The report, which covers all of telecom, reveals that 83 percent of Japanese companies use formal debt to run their companies. The study covered the top 250 Japanese telecom companies.
“The companies are dancing with the devil,” said Daniel Turkington, chief executive officer of Plimsoll, adding that the average Japanese company finances around 50 percent of its assets.
Some of the companies cited in the report include Cyber Links Co. Ltd., Ikeno Tsuken Co. Ltd. and Okinawa Seruradenwa KK. Only 86 Japanese companies in the telecom sector do not carry any debt, according to the report.
Looking at the debt structure of most of the companies involved, Plimsoll analyst Robert Riddering said: “These companies are struggling, their debts have increased nearly 27 percent in the last three years and their ability to pay these debts back is under great threat.”

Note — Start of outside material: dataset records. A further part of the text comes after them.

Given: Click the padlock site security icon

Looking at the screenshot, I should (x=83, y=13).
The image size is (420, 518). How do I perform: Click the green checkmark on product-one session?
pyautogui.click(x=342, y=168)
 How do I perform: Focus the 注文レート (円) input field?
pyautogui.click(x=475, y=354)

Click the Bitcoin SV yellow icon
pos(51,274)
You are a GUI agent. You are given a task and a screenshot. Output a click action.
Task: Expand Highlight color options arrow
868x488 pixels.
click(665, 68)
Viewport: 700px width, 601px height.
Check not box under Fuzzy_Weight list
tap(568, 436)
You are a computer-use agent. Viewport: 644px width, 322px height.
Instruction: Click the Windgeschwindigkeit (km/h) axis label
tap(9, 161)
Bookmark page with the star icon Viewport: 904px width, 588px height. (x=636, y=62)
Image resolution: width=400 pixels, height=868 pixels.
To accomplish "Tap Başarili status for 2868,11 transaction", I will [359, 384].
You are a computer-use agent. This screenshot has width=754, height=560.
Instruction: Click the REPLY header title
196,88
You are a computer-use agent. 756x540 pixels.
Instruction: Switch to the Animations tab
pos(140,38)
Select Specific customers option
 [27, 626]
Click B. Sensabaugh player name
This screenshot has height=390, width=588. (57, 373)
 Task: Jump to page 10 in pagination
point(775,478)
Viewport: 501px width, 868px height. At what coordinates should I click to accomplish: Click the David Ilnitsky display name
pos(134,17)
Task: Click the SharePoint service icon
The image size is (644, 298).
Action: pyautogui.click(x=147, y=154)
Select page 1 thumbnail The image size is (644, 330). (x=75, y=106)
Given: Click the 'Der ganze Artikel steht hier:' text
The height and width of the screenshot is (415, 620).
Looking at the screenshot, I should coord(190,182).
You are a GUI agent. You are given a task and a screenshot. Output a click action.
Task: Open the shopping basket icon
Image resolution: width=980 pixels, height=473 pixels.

Turkington thinks a lot depends on the general economic atmosphere.
“If the market downturn continues, they have no chances of survival,” he stressed, adding they can pick themselves up once the market looks up.
The report uses what it calls the Plimsoll model, which examines sales-and-profit growth, trading stability, gearing, profitability, working capital and immediate stability. These criteria are analyzed over a four-year period.
The sales-and-profit growth looks at the increases and decreases of percentage of sales growth over a period. The trading stability ratio enables Plimsoll to determine how the company responds to a change in its stability. The profitability ratio looks at if the company is borrowing more and whether its profit curve is dropping. Bucking traditional models, its working-capital model looks at how its long-term debt stacks up against its current account. Under gearing, it compares how much of the company is owned by shareholders with what the company borrows. Under immediate liquidity, it looks at the amount of the real cover of the company’s creditors. That guards against unsecured debt.
“The analysis exposes individual company financial performance and will enable U.S. companies to identify best trading partners and potential acquisitions in the Japanese market,” concluded Riddering.